Dr. Mariana Bodnaruk (CEU GIAS, Hungary)
Dr. Anna Adashinskaya (New Europe College, Romania)
Dr. Yuka Kadoi (CEU IAS, Hungary)
Dr. Peter Martens (CEU IAS, Hungary)
With a recent methodological shift from the conventional art history toward visual, cultural, and reception studies, the scholarship became increasingly aware of performative nature of visual arts and their ability to construct new meanings in course of interaction with the audience. As the new methodologies have turned attention to the relations between the images/spaces and their audiences, the immense political and social powers of the arts returned to the spotlight. In this context, one needs to re-think the traditional understanding of the relations between art and power in the pre-modern societies, taking into consideration the ability of arts to construct the social and political meanings through the interpretation of the aesthetic content by the audiences. Consequently, our workshop proposes to investigate the propaganda content and political uses of the arts in the Eastern Mediterranean on the new methodological grounds that have been developed over the past decades (visual and cultural studies, historical anthropology, reception studies, political analysis, transregional methodologies, etc.).
Focusing on the continuity and change in the social perception of images and spaces, we will analyze the role of the arts into shaping a political discourse and influencing public perception of power and authority. We propose the participants to explore the performative strategies applied by the power-holders and the dissidents to communicate with different social groups and the role of images and architectural spaces into propaganda, ideology-building, and legitimacy-proving. We aim to study these dynamic art-political practices in different parts of the Mediterranean and neighbouring regions.

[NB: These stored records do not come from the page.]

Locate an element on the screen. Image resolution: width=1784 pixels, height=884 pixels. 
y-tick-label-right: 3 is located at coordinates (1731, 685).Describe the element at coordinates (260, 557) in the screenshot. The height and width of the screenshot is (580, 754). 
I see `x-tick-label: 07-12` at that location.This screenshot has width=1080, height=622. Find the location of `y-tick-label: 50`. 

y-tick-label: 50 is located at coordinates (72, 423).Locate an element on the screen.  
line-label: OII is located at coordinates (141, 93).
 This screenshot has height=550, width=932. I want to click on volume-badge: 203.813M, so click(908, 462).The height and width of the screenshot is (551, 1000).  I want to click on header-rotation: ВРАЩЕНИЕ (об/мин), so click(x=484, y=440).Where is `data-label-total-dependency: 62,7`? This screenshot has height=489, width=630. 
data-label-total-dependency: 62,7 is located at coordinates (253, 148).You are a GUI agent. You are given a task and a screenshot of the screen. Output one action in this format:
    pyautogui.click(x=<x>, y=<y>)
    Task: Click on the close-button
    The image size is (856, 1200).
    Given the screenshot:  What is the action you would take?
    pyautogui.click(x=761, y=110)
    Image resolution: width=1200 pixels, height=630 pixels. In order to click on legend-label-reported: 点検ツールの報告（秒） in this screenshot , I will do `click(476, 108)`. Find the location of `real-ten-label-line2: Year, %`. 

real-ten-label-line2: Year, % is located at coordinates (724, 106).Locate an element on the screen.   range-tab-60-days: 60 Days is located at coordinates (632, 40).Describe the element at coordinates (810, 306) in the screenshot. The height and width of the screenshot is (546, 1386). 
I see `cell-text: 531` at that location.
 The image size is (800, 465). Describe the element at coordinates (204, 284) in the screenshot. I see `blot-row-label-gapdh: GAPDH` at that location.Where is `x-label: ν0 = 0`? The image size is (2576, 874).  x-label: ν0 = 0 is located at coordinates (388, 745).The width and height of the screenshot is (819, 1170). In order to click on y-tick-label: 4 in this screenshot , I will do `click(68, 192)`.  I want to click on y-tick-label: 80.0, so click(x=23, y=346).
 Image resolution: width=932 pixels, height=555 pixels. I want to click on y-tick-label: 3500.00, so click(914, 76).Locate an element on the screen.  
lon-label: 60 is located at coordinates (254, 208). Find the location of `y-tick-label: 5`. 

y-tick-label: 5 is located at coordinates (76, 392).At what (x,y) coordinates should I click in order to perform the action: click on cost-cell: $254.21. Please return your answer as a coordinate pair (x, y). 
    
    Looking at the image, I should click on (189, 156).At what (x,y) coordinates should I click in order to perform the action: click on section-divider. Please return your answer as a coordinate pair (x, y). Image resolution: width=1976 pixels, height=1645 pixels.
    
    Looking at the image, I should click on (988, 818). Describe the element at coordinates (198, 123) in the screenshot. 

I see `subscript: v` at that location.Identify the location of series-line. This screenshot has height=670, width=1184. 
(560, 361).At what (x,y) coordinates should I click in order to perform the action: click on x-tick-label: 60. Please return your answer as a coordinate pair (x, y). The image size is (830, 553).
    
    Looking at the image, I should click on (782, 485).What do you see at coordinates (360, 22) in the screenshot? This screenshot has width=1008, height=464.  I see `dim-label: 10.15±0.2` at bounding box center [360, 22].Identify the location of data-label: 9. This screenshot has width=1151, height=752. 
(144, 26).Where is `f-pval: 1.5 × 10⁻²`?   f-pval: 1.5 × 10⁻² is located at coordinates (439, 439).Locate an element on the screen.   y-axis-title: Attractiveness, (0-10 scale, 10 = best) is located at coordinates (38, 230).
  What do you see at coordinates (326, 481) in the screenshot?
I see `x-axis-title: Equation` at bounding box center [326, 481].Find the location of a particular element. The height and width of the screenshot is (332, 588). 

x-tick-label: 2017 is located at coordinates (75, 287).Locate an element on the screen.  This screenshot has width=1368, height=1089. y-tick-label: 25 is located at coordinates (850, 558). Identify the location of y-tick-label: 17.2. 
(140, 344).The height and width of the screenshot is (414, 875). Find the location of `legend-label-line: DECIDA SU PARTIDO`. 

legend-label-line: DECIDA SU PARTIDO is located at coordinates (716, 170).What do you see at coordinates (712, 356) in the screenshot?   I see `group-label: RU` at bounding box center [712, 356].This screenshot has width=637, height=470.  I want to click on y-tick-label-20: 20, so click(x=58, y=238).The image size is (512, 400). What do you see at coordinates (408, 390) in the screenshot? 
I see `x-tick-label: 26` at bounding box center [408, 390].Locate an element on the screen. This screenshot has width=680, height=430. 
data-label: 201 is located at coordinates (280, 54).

As the art-power relations balanced between propaganda, censorship, dissent, public service and commercial profit, one may wonder to what extent artists freely and consciously set out to create, or involuntary fabricated the ordered objects, images, and spaces. So, the workshop will regard the problems including but not limited to:
- Artists’ contribution to the subject matter of their works
- The commissioners’ engagement into the process of artistic creation
- The criteria of visual and ideological perfection
- The vocabulary of power-related messages
- The strategies of the audience-engagement
To answer these and alike questions, we propose to look at the artworks themselves (their iconography, circumstances of commission and creation, their accessibility and usage) as well as at the related textual evidences such as contracts and purchase orders, ekphraseis and other forms of interpretation, graffiti and accompanying inscriptions, descriptions of the artworks’ use and beholding techniques. Analyzing these and other testimonies, the workshop proposes to explore how art was employed to promulgate the authorities (political or religious), effect political changes and respond to the ongoing social or religious transformations.
It will also examine how the beholders approached a shared understanding of symbols and topics communicating the power-related ideas. Taking into consideration artistic mobility and multiculturalism of the region, we also suggest considering the engagement of artisans of foreign origin or different faith into the commissions celebrating power agents such as Greek mosaicists beautifying the Umayyad Mosque in Damascus.